🚀🤖 Crawl4AI: Open-source LLM Friendly Web Crawler & Scraper.
What is the project about?
Crawl4AI is an open-source web crawler and scraper designed specifically for extracting data in a format that's friendly for Large Language Models (LLMs), AI agents, and data pipelines.
What problem does it solve?
It solves the problem of efficiently and effectively extracting clean, structured data from websites in a way that is optimized for use with LLMs. Traditional web scraping often produces noisy or unstructured data that requires significant cleaning and preprocessing before it can be used for AI tasks. Crawl4AI addresses this by providing tools to generate concise Markdown, extract structured data, and manage the crawling process with features tailored for AI applications. It also addresses the frustration of closed-source or expensive web scraping solutions by providing a free, open-source, and community-driven alternative.
What are the features of the project?
- Markdown Generation: Creates clean, structured, and "fit" Markdown optimized for LLMs, including citations and references. Offers customizable strategies and uses algorithms like BM25 for filtering.
- Structured Data Extraction: Supports LLM-driven and CSS-based extraction, chunking strategies, and cosine similarity for relevant content. Allows users to define custom schemas.
- Browser Integration: Offers managed and remote browser control, session management, proxy support, and multi-browser compatibility (Chromium, Firefox, WebKit). Handles dynamic viewport adjustments.
- Crawling & Scraping: Supports media extraction, dynamic content handling, screenshots, raw data crawling, link extraction, customizable hooks, caching, metadata extraction, iframe content extraction, lazy loading handling, and full-page scanning.
- Deployment: Provides Dockerized setup, API gateway, scalable architecture, and DigitalOcean deployment configurations.

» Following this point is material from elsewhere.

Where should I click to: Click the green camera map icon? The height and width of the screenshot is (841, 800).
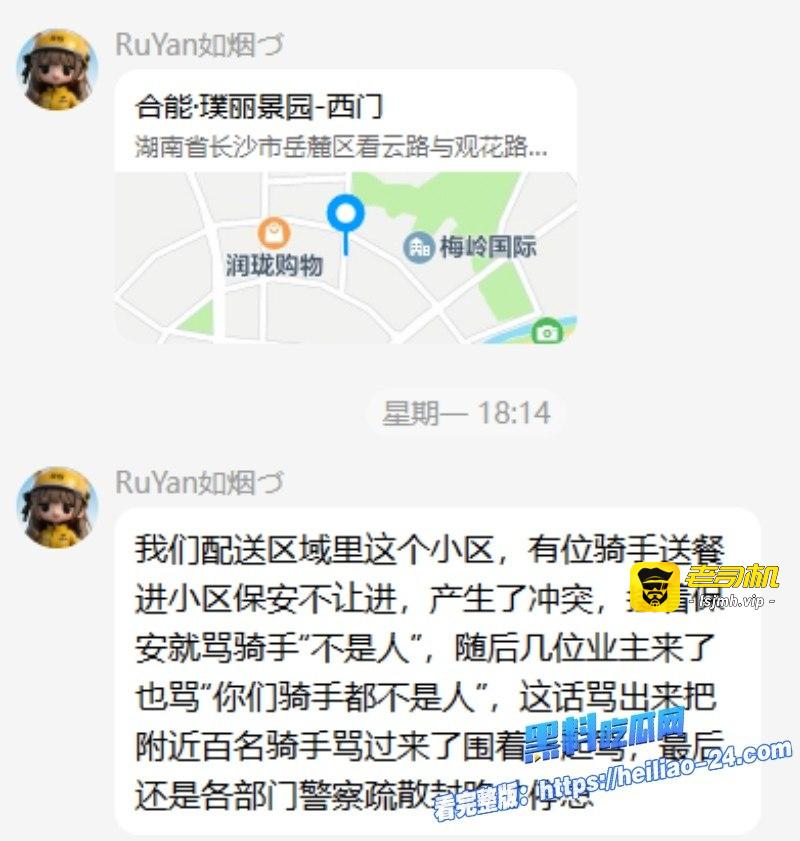click(547, 332)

- Additional Features: Stealth mode, tag-based content extraction, link analysis, error handling, CORS & static serving, and clear documentation.
- Streaming Mode: Process results as they arrive.
- Robots.txt Compliance: Respect website rules.
- Proxy Rotation: Built-in support for dynamic proxy switching.
- URL Redirection Tracking: Captures the final destination after any redirects.
What are the technologies used in the project?
- Python: The primary programming language.
- Playwright: For asynchronous web crawling and browser automation.
- Selenium: (Deprecated, but previously used) For synchronous web crawling.
- Docker: For containerization and deployment.
- LLMs (various): OpenAI, Ollama, and others supported via Litellm, used for structured data extraction and content filtering.
- BM25: An algorithm used for filtering and extracting core information.
- CSS Selectors/XPath: For schema-based data extraction.
- LXML: For fast web scraping (experimental).
- PyTorch/Transformers: (Optional) For advanced NLP features.
What are the benefits of the project?
- LLM-Friendly: Output is optimized for use with LLMs.
- Fast: High-performance crawling and scraping.
- Flexible: Highly configurable and customizable.
- Open Source: Free to use and modify, with no API keys required.
- Community-Driven: Actively maintained and supported by a community.
- Deployable: Easy to deploy using Docker and cloud platforms.
- Scalable: Designed for large-scale data extraction.
What are the use cases of the project?
- Building Datasets for LLMs: Creating training data for fine-tuning or RAG (Retrieval-Augmented Generation) applications.
- Data Extraction for AI Agents: Providing structured information to AI agents for tasks like question answering or content summarization.
- Web Scraping for Data Analysis: Gathering data for market research, competitive analysis, or other data-driven projects.
- Content Aggregation: Collecting information from multiple websites for news feeds, content curation, or knowledge bases.
- Website Monitoring: Tracking changes on websites for price tracking, content updates, or compliance monitoring.
- Website Mirroring: Creating copies of websites.
- Automated Testing: Testing websites.